_Task instructions_
Will you write out, word for word, every line from the one with "Task: Click the" to the final line of the data below, with the pictures left out?
───── Material provided ─────
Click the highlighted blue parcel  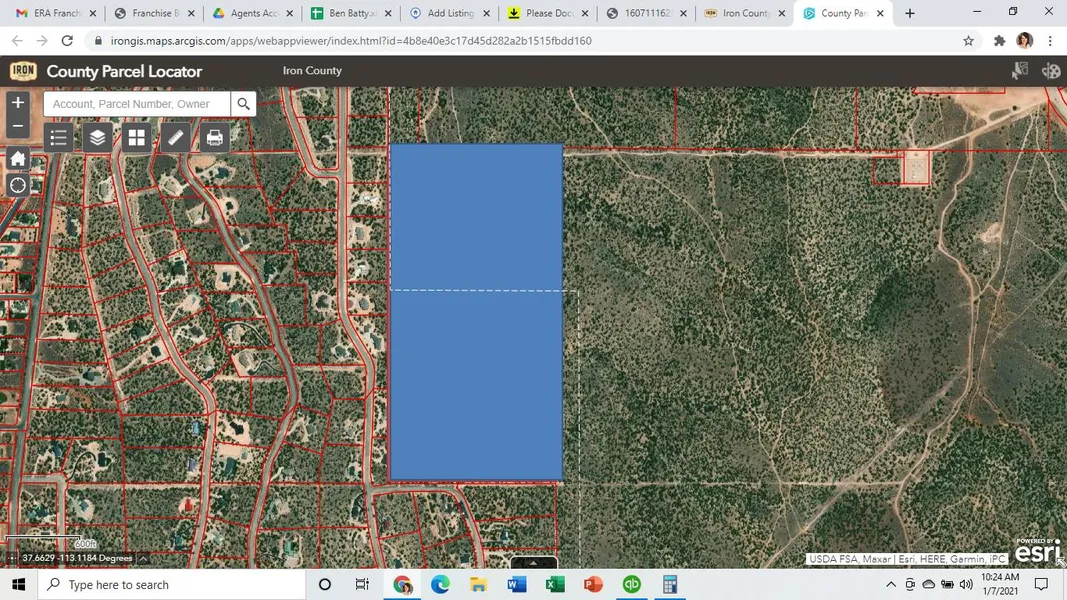pyautogui.click(x=476, y=312)
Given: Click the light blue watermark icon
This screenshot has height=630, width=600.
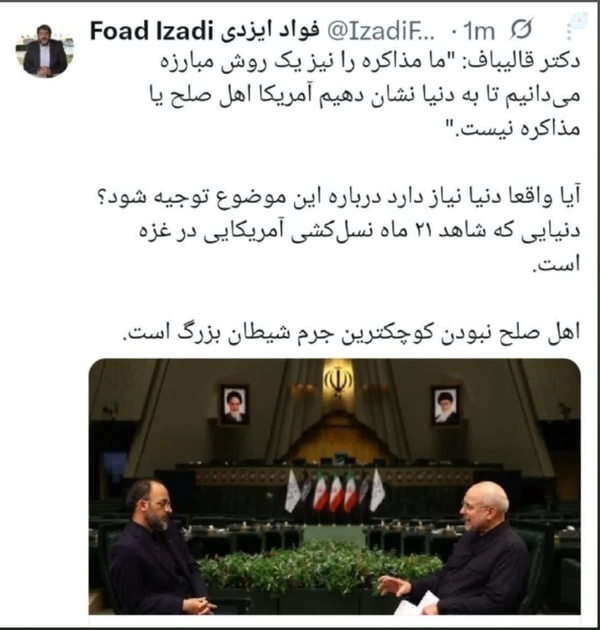Looking at the screenshot, I should 581,18.
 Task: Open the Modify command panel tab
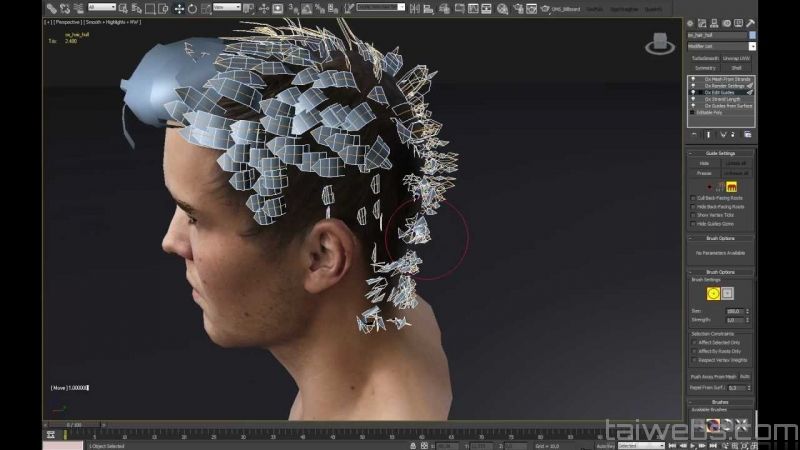pos(702,23)
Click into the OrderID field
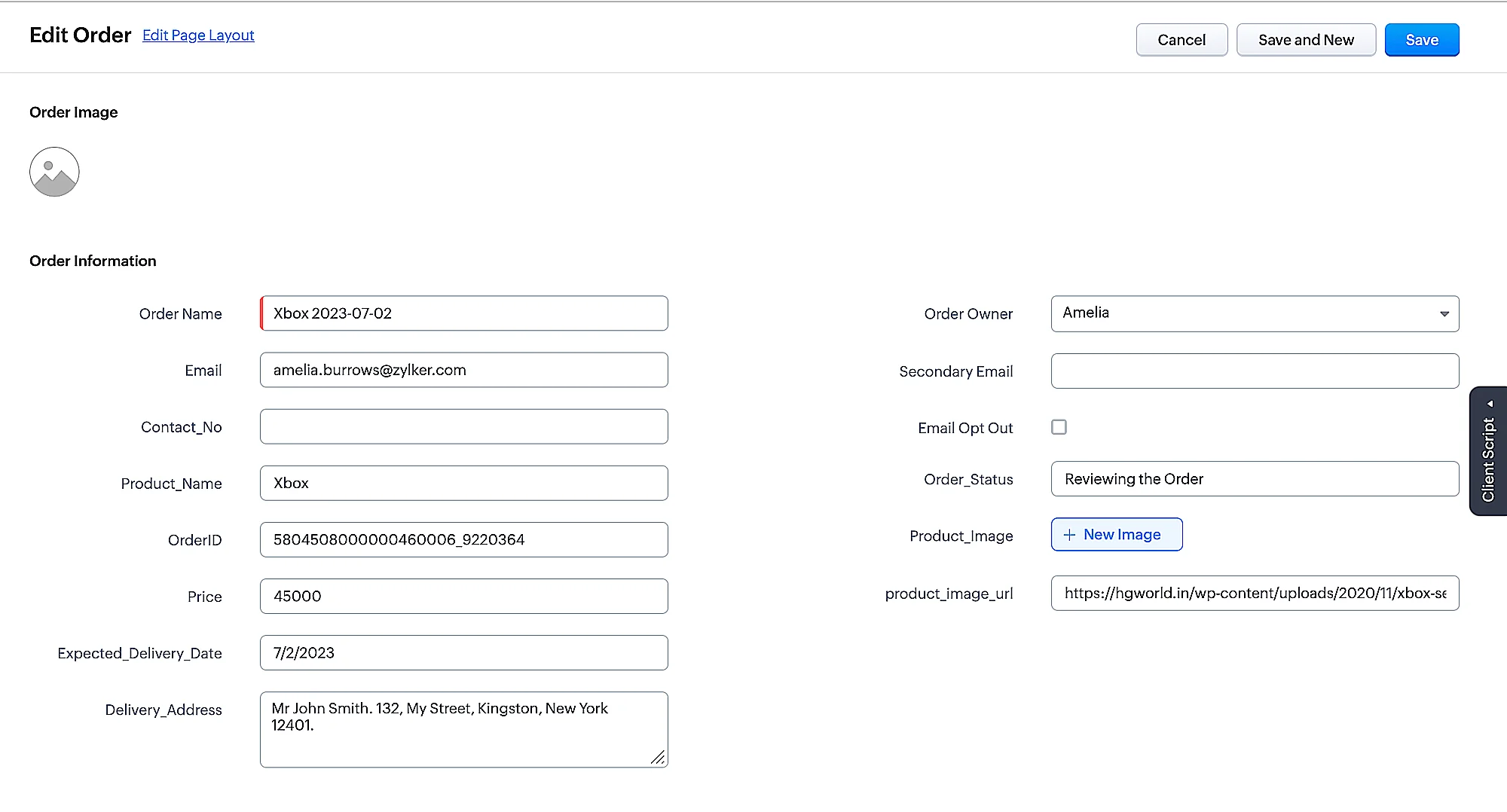 tap(463, 539)
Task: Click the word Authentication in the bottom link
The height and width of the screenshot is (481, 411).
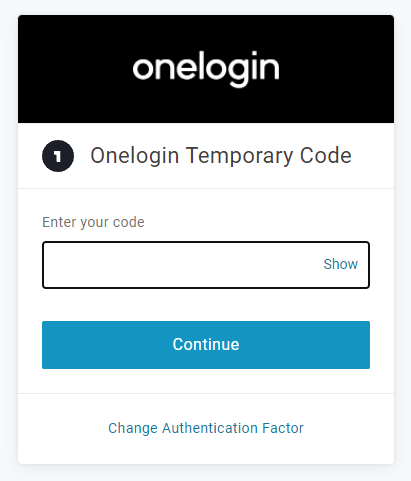Action: pyautogui.click(x=210, y=428)
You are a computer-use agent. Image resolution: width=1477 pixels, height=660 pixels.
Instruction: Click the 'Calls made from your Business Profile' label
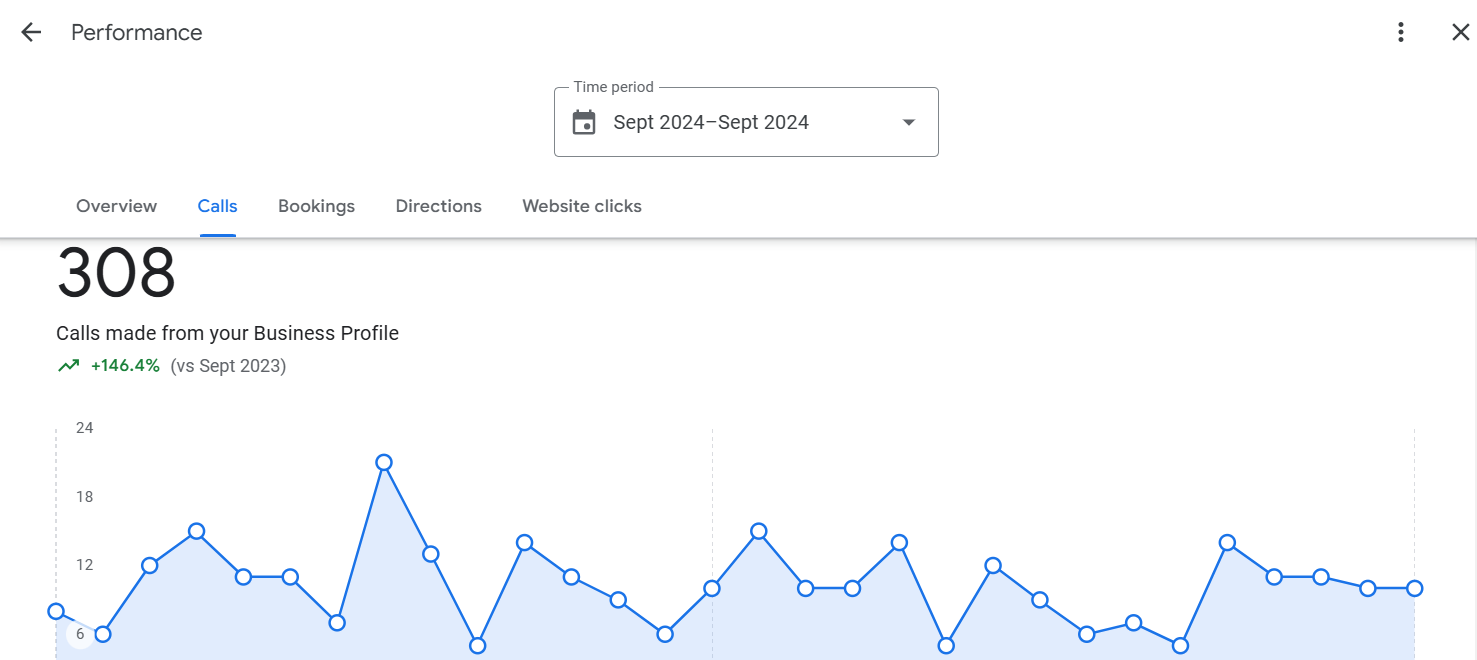tap(227, 333)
─────
_Your response_
Task: Click the word Authentication in the bottom link
The height and width of the screenshot is (481, 411).
Action: pyautogui.click(x=210, y=428)
You are a computer-use agent. Image resolution: width=1477 pixels, height=660 pixels.
Instruction: Click the 'Calls made from your Business Profile' label
tap(227, 333)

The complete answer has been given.